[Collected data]
##############################
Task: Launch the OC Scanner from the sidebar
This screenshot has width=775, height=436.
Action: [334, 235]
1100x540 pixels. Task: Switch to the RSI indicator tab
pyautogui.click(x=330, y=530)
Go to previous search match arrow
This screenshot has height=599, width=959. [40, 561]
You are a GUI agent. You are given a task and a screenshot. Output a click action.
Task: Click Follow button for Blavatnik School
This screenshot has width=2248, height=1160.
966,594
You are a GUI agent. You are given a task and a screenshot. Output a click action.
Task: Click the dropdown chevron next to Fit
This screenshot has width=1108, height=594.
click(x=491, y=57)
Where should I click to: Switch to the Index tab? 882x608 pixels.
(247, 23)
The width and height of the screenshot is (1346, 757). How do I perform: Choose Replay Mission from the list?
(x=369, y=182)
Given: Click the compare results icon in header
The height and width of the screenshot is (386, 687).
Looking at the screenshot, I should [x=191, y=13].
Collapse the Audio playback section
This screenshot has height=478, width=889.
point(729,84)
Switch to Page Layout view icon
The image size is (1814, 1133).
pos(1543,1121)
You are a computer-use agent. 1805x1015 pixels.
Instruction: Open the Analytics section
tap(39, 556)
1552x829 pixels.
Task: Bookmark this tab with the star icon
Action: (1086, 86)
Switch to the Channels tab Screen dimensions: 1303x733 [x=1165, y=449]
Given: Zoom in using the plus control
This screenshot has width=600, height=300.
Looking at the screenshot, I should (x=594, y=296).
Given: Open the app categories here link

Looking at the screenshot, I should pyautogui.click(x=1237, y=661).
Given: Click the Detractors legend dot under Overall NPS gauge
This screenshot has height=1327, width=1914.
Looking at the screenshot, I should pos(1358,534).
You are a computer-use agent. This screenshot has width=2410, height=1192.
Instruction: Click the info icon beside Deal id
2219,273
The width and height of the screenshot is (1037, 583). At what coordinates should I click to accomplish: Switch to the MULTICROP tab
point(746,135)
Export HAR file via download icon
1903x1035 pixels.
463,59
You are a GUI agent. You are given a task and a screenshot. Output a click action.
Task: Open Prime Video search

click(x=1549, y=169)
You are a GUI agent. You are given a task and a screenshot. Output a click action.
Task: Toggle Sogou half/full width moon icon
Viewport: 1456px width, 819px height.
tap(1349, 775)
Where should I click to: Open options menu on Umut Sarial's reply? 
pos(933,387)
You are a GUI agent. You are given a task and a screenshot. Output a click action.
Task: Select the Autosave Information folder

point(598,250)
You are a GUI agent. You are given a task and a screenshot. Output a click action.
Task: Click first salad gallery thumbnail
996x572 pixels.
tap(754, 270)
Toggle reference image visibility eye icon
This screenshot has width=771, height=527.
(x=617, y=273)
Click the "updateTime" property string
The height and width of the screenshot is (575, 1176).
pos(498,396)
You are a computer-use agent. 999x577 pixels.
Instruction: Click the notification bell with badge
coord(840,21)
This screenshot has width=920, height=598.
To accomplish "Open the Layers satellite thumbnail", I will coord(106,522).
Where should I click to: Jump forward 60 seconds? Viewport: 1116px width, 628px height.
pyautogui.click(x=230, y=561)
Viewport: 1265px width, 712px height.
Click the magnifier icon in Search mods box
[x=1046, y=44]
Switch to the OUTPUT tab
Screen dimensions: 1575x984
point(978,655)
##############################
▶ _Task brief_
The answer must be the line containing "996x572 pixels." and every line after it to the end of the records, repeated exactly.

▶ _Output for this task_
996x572 pixels.
tap(754, 270)
Toggle reference image visibility eye icon
This screenshot has width=771, height=527.
(x=617, y=273)
Click the "updateTime" property string
The height and width of the screenshot is (575, 1176).
pos(498,396)
You are a computer-use agent. 999x577 pixels.
Instruction: Click the notification bell with badge
coord(840,21)
This screenshot has width=920, height=598.
To accomplish "Open the Layers satellite thumbnail", I will coord(106,522).
Where should I click to: Jump forward 60 seconds? Viewport: 1116px width, 628px height.
pyautogui.click(x=230, y=561)
Viewport: 1265px width, 712px height.
Click the magnifier icon in Search mods box
[x=1046, y=44]
Switch to the OUTPUT tab
Screen dimensions: 1575x984
point(978,655)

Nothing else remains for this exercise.